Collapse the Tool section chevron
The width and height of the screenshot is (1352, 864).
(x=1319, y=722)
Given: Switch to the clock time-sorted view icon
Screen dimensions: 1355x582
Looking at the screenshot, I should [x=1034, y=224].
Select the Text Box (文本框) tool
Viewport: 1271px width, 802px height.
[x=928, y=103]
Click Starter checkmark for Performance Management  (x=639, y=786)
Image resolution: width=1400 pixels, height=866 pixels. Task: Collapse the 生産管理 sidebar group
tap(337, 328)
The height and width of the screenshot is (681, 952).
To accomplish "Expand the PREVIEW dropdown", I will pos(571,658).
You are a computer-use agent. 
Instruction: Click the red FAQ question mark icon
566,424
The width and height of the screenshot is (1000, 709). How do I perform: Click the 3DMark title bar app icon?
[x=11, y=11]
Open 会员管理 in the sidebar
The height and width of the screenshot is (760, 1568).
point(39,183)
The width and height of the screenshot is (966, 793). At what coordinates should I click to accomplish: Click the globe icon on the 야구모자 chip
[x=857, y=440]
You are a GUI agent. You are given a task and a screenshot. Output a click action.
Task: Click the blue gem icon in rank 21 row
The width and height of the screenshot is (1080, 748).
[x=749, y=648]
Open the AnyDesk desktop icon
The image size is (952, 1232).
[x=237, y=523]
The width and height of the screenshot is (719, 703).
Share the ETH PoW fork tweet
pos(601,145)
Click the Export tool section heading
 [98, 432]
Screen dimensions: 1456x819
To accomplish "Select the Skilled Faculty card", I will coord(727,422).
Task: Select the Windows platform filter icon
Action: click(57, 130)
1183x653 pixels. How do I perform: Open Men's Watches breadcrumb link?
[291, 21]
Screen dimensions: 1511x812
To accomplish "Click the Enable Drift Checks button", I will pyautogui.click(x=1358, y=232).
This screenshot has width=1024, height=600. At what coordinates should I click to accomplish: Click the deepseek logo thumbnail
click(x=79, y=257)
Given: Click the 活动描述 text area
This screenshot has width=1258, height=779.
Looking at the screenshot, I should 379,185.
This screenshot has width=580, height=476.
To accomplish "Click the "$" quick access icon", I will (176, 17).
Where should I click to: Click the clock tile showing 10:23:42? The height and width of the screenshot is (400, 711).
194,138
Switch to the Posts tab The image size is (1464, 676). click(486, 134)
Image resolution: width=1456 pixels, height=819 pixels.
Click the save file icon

§ **YOUR TASK**: Rewrite all of the records above with "sidebar" replaced by "side panel" and nothing else changed.

§ **FULL ANSWER**:
Collapse the Tool section chevron
The width and height of the screenshot is (1352, 864).
(x=1319, y=722)
Given: Switch to the clock time-sorted view icon
Screen dimensions: 1355x582
Looking at the screenshot, I should [x=1034, y=224].
Select the Text Box (文本框) tool
Viewport: 1271px width, 802px height.
[x=928, y=103]
Click Starter checkmark for Performance Management  (x=639, y=786)
Image resolution: width=1400 pixels, height=866 pixels. Task: Collapse the 生産管理 side panel group
tap(337, 328)
The height and width of the screenshot is (681, 952).
To accomplish "Expand the PREVIEW dropdown", I will pos(571,658).
You are a computer-use agent. 
Instruction: Click the red FAQ question mark icon
566,424
The width and height of the screenshot is (1000, 709). How do I perform: Click the 3DMark title bar app icon?
[x=11, y=11]
Open 会员管理 in the side panel
The height and width of the screenshot is (760, 1568).
point(39,183)
The width and height of the screenshot is (966, 793). At what coordinates should I click to accomplish: Click the globe icon on the 야구모자 chip
[x=857, y=440]
You are a GUI agent. You are given a task and a screenshot. Output a click action.
Task: Click the blue gem icon in rank 21 row
The width and height of the screenshot is (1080, 748).
[x=749, y=648]
Open the AnyDesk desktop icon
The image size is (952, 1232).
[x=237, y=523]
The width and height of the screenshot is (719, 703).
Share the ETH PoW fork tweet
pos(601,145)
Click the Export tool section heading
 [98, 432]
Screen dimensions: 1456x819
To accomplish "Select the Skilled Faculty card", I will coord(727,422).
Task: Select the Windows platform filter icon
Action: click(57, 130)
1183x653 pixels. How do I perform: Open Men's Watches breadcrumb link?
[291, 21]
Screen dimensions: 1511x812
To accomplish "Click the Enable Drift Checks button", I will pyautogui.click(x=1358, y=232).
This screenshot has width=1024, height=600. At what coordinates should I click to accomplish: Click the deepseek logo thumbnail
click(x=79, y=257)
Given: Click the 活动描述 text area
This screenshot has width=1258, height=779.
Looking at the screenshot, I should 379,185.
This screenshot has width=580, height=476.
To accomplish "Click the "$" quick access icon", I will (176, 17).
Where should I click to: Click the clock tile showing 10:23:42? The height and width of the screenshot is (400, 711).
194,138
Switch to the Posts tab The image size is (1464, 676). click(486, 134)
Image resolution: width=1456 pixels, height=819 pixels.
Click the save file icon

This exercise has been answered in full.